Parada pues no hay lugar, agarrada del tubo para no caer, transito allí sola, aunque la multitud ahogue y el estrés colectivo trastorne (mi falta de costumbre) en una ciudad donde el lugar común es el andén, el centro de reunión obligada a la hora aciaga del cumplimiento común de las necesidades del ser.
Yo voy allí, existo allí y sin embargo no hay reconocimiento humano en la ciudad del apuro, en la ciudad violenta donde todos se cuidan de todos, donde todos son sospechosos; voy allí sin conocer la ciudad, ni el mecanismo, venida del interior y con una sola pertenencia, un sueño.

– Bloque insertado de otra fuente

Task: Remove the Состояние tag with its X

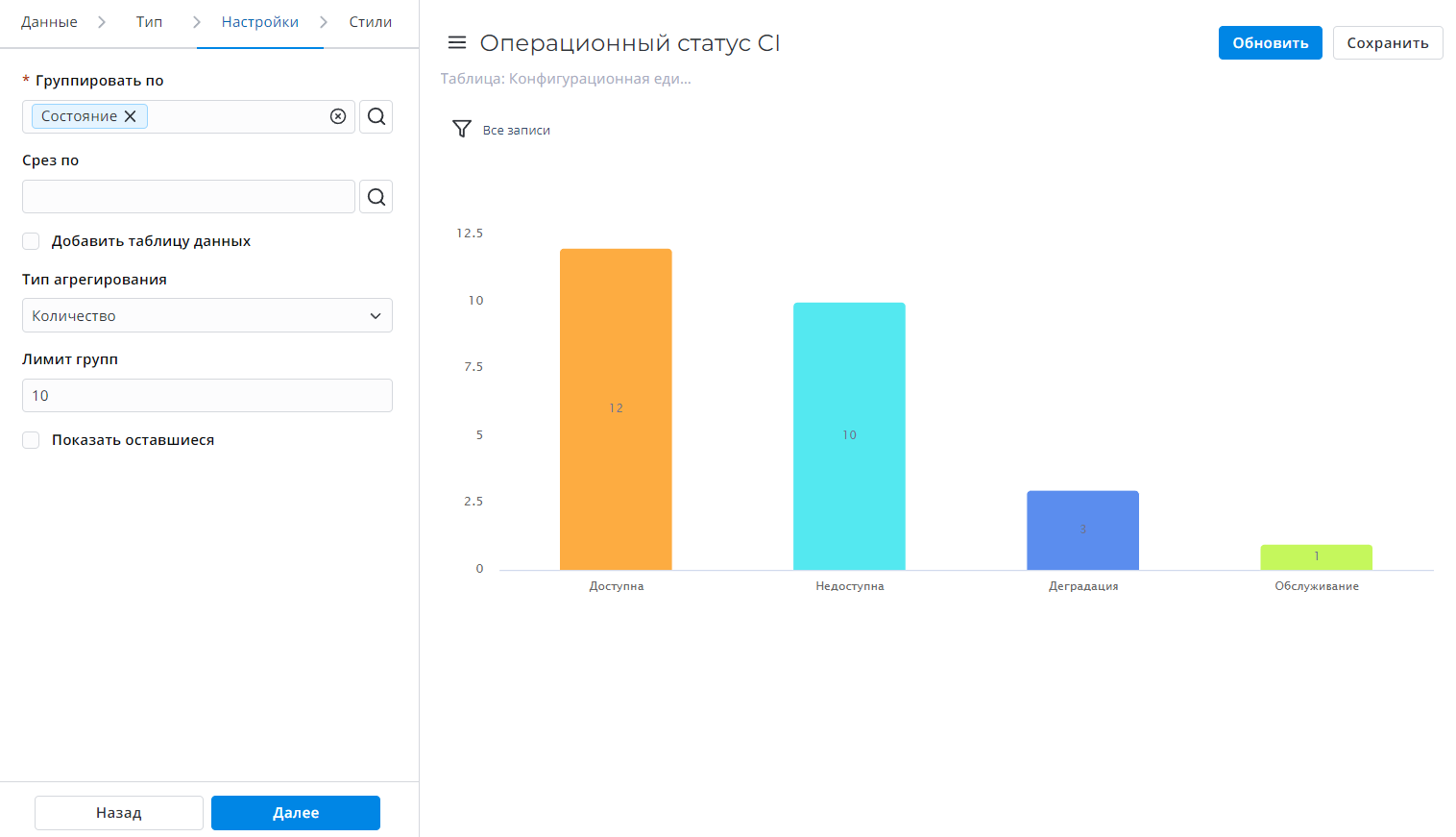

Ha transcurrido casi un año y el andén se volvió familia de tanto usarlo, la rutina va haciendo su trabajo, el sueño conquistado, va cediendo lugar a nuevos anhelos, voy acá y vivo una historia distinta cada día, miro las gentes y me figuro sus vidas sus características físicas, su ropa, sus ojos me hablan de ellos, no los conozco, aquí nadie saluda pero yo me figuro una historia con ellos, es una manera de no estar tan sola durante el viaje y vivir, amar, soñar y creer mi fe cada día desde el andén.